3. Categories of personal data processed

3.1 Data provided directly

Contributors provide their first name, last name, email address, the country in which the footage was recorded, a free-text description of the filming environment, and the video file itself.

Prospective buyers provide their name, professional email address, organisation, project type, estimated volume, target environments, indicative timeline, and any message they choose to include.

Payment-related information is not collected at this stage. Once a contributor remuneration mechanism is activated, payments will be processed through a third-party payment provider; bank details are submitted directly by the contributor to that provider and are not stored on EgoVista’s infrastructure. This Policy will be updated to reflect that processing when activated. EgoVista does not collect or store any banking data. All payments to Contributors are processed exclusively through Wise Business (and, in future scaling phases, Stripe Connect Express). The Contributor enters banking details directly into the payment provider’s interface; these details never transit through EgoVista’s infrastructure and are never stored by EgoVista.

3.2 Data collected automatically

When you interact with the Platform, EgoVista collects technical data necessary for operation and security: IP address, user-agent string, connection and upload timestamps, HTTP error codes, and rate-limiting counters. These data are processed on the basis of EgoVista’s legitimate interest in operating a secure service (Article 6(1)(f) GDPR).

EgoVista does not currently deploy any audience-measurement or advertising analytics tool. If one is deployed in the future, it will be selected to operate without cross-site tracking or advertising purpose, and this Policy will be updated to disclose the tool and its retention period.

3.3 Data derived from AI processing of videos

Videos uploaded by contributors are processed through an automated pipeline that is operated, in its inference steps, on European Union infrastructure. The pipeline produces, in this order:

  • Frames extracted at 10 frames per second using FFmpeg (local processing on EgoVista-controlled infrastructure).
  • Visual occultation of faces detected in each frame, performed by MediaPipe Face Detection. This step is intended to take place before any frame is transmitted to a third-party inference service.
  • Two-dimensional and three-dimensional skeletal keypoints of the body and of each hand, produced by MediaPipe Pose and Hands. These keypoints are used to characterise the action being performed; they are not used to identify any individual contributor or third party.
  • Depth estimation produced by a depth-estimation model on EgoVista-controlled infrastructure.
  • Hand-object segmentation masks produced on a dedicated GPU node in the European Union. Only frames to which visual occultation has been applied are intended to be transmitted to this node.
  • Contact-timing labels derived by post-processing the segmentation masks.
  • Textual descriptions of the actions visible in the footage, produced by a large multimodal model hosted on Google Vertex AI in the europe-west4 region (Netherlands). Only frames to which visual occultation has been applied are intended to be transmitted to this service. Pursuant to the contractual terms of Vertex AI Enterprise, inputs transmitted to this service are not used by Google to train or improve its foundation models.
  • Camera intrinsics derived from EXIF metadata, and dataset-level enrichment.
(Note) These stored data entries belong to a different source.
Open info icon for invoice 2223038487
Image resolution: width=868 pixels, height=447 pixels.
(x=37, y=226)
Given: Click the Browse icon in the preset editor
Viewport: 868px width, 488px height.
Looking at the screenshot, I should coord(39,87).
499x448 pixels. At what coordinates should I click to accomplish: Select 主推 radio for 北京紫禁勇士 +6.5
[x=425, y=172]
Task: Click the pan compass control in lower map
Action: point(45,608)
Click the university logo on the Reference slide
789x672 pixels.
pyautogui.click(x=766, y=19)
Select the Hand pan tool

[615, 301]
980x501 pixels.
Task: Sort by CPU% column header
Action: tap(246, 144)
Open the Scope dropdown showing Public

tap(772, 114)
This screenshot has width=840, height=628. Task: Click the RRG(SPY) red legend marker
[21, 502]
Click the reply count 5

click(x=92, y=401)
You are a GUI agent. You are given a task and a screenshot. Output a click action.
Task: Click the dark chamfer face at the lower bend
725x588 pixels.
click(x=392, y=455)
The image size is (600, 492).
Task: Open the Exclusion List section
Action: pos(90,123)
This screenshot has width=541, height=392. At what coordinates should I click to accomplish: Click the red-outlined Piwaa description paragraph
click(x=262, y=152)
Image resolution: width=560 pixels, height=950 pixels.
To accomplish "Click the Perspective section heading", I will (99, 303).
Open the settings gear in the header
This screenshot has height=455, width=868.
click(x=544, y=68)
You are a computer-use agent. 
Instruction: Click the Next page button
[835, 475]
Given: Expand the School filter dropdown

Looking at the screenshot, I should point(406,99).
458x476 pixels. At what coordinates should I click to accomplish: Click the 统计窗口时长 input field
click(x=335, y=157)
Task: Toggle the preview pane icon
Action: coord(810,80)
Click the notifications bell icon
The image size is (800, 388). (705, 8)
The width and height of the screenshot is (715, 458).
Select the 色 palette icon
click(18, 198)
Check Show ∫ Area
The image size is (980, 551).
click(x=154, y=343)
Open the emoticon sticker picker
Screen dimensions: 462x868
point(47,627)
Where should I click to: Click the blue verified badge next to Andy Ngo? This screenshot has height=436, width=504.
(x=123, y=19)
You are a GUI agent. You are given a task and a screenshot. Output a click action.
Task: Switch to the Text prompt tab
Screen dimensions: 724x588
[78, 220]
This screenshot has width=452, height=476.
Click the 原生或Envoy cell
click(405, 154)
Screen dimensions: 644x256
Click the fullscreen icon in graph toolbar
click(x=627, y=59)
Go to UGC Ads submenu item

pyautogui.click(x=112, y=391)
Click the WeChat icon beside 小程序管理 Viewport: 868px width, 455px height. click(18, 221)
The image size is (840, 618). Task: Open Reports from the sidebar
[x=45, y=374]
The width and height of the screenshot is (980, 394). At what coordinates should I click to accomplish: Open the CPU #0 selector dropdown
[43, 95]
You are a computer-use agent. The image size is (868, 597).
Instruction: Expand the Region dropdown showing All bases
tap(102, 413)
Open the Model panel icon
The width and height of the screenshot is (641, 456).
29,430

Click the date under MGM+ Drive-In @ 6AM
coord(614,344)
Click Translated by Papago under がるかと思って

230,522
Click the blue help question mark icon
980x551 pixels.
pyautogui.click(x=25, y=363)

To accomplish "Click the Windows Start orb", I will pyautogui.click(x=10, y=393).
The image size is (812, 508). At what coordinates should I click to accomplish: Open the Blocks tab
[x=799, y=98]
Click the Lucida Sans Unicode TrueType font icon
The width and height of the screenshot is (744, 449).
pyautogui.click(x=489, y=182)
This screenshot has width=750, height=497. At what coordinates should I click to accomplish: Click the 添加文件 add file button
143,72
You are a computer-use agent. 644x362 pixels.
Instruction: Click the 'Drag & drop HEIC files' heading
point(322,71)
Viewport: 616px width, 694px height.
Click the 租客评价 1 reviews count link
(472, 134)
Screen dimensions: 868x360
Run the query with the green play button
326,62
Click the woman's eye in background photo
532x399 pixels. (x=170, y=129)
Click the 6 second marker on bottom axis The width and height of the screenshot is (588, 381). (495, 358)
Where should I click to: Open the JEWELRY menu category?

3.4 Status of the skeletal keypoints under Article 9 GDPR

Skeletal keypoints describe the geometry of a human body in a frame. Whether such data falls within the special categories of Article 9 GDPR depends on the purpose of the processing. Recital 51 GDPR and the EDPB Guidelines 05/2022 (paragraph 27) confirm that biometric data falls under Article 9 only when processed for the purpose of uniquely identifying a natural person. EgoVista processes keypoints solely to characterise the action being performed in the video; the data is not used, and is not technically configured, to identify the individual filmer.

EgoVista nonetheless applies, as a matter of internal policy, the safeguards that would be required under Article 9 GDPR if the data were within scope: explicit consent of the contributor for the production of keypoint annotations, restricted access, encryption at rest, and a documented retention period.

This qualification will be reviewed at the occasion of the DPIA and may be adjusted in light of forthcoming EDPB guidelines. EgoVista maintains a written internal position note on this analysis, available on request at privacy@egovista.app.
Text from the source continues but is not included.